━━ Texto proporcionado
Álvaro Gartner


Si la Navidad es un depósito de memoria, este año obliga más recordar que celebrar, porque la pandemia aplazará una de sus pocas prácticas aún vigentes: la reunión. ¡A evocar se dijo!
Una semana después de salir vacaciones escolares, era el Alumbrado. Las pequeñas luces y las pólvoras entrañaban un ritual que abría la puerta a una etapa maravillosa.
Durante los siguientes ocho días, bandadas de muchachitos iban a las tiendas a pedir tapas de lata y recorrían las calles con mirada de guaquero, para detectar las que estaban por ahí tiradas. Se las aplanaba con una piedra, perforaba con una puntilla oxidada y ensartaba en un alambre. Listos los cascabeles para cantar la novena, comparaciones y alardes incluidos de quienes consiguieron más. Eran los más desentonados…
Cada chiquillo montaba asedio a los mayores, para que reservaran el papel brillante de las cajetillas de cigarrillos. ¡Ay! de quien lo regalara a la hermanita o el primito. El incumplimiento le costaba algún dulce o una moneda, en castigo por la promesa rota.
Las excursiones infantiles proseguían: un día, por todos los rincones de la casa en busca de cuanto cachivache sirviera para el pesebre. Otro, por las mangas cercanas para recolectar musgo (entonces no se hablaba de ecología), pues el que vendían en la galería estaba fuera del alcance. Con ojo experto se valoraba los chamizos que harían las veces de árbol de Navidad: los más apreciados eran los recubiertos de musgo o los enteramente pelados, para empegotar con engrudo de almidón, pegar motas de algodón, gotas de icopor o bolitas de papel brillante y enredarles una instalación que se fundía con nada.
━━━━
━━ Información proporcionada
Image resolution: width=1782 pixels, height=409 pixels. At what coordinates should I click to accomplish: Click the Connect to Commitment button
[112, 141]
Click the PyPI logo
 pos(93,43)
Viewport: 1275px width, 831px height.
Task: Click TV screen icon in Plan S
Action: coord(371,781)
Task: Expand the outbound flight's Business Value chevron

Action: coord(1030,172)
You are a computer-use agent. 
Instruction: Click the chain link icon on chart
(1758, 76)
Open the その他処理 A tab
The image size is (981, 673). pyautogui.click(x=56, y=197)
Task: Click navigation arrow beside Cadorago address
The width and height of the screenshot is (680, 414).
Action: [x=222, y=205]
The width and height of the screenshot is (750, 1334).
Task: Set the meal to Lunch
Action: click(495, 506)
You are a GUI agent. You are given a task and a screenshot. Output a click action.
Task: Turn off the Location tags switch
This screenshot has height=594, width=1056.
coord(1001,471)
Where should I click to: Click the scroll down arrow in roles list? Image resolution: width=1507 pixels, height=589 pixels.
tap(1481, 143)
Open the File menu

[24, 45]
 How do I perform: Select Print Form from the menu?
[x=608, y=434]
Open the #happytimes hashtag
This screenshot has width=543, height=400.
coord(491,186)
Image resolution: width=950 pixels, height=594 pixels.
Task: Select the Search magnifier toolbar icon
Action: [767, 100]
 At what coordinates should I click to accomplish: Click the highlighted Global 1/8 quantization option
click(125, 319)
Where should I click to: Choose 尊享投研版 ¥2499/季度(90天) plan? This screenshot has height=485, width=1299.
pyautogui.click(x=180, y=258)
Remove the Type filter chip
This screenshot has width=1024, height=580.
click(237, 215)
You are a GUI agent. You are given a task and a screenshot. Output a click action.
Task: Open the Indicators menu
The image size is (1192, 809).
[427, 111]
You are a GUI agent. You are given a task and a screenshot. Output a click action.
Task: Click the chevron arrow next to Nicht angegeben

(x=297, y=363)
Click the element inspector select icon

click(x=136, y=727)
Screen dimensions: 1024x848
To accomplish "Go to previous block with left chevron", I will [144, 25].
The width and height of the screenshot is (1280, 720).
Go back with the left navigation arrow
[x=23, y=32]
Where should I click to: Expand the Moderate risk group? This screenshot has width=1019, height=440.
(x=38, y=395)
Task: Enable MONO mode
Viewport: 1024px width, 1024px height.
━━━━
* **Tareas por realizar**:
- a) Reproduzca el fragmento del texto sobre la Navidad que va desde "Las excursiones infantiles" hasta "fundía con nada.", este último incluido.
- b) Redacte la continuación del texto sobre la Navidad a partir de su última oración.

* **Resultados esperados**:
- a)
Las excursiones infantiles proseguían: un día, por todos los rincones de la casa en busca de cuanto cachivache sirviera para el pesebre. Otro, por las mangas cercanas para recolectar musgo (entonces no se hablaba de ecología), pues el que vendían en la galería estaba fuera del alcance. Con ojo experto se valoraba los chamizos que harían las veces de árbol de Navidad: los más apreciados eran los recubiertos de musgo o los enteramente pelados, para empegotar con engrudo de almidón, pegar motas de algodón, gotas de icopor o bolitas de papel brillante y enredarles una instalación que se fundía con nada.

- b)
Luego, la carta al Niño Dios, con peticiones rara vez concedidas. Otro año sería…
Las señoras, parientas, amigas o vecinas, se dedicaban a tejer y bordar arreglos para las casas; hacer la ropa que los niños recibirían el 24 o comprarla en furtivas salidas al centro. Recordaban recetas de inveterada tradición y se metían a la cocina a prepararlas, hablando todas al tiempo, para que “el dulce no se embobe”.
¿Y los señores? Esos “para-nadas” andaban como sin destino, zapoteando manjares y charlando bobadas. Cuando mucho, daban una mano en la hechura del pesebre el 16, en medio de la vocinglería infantil y las instrucciones conyugales, terminando desesperados. El 24 pagaban su inoperancia; quisieran o no, debían revolver la natilla y no podían ser reemplazados, porque se pegaba.
Por la noche, después de la novena y antes de los regalos, se desarrollaba la carrera espacial: elevar globos, en lo cual ellos eran los ‘expertos’. Tales objetos voladores identificados eran de fabricación casera, con papel delgado unido con engrudo a un armazón de alambre. Se inflaba con una tapa de olla o una china de palma y el motor era una mecha de trapo empapada en petróleo, la cual era encendida con un hisopo de tela envuelta en un palo de escoba.
Cuando la aeronave comenzaba a “tirar”, era indispensable dar tres vueltas antes de soltarla; de lo contrario no levantaría, decían los sabihondos. Era despedido con un griterío y perseguido por los niños. Luego, la angustia cuando se enredaba en las cuerdas de la energía, que por lo regular sorteaba con un sacudón, y la frustración cuando en las alturas, por razones inexplicables, se incendiaba. La culpa era de un envidioso que atrapó con un espejito la imagen de la llama. Pura magia.
Los globos se llevaron aquellos diciembres. Hoy nos enfrentamos a una Navidad a solas, o cerca de pocos, para conservar la esperanza de celebrar la próxima.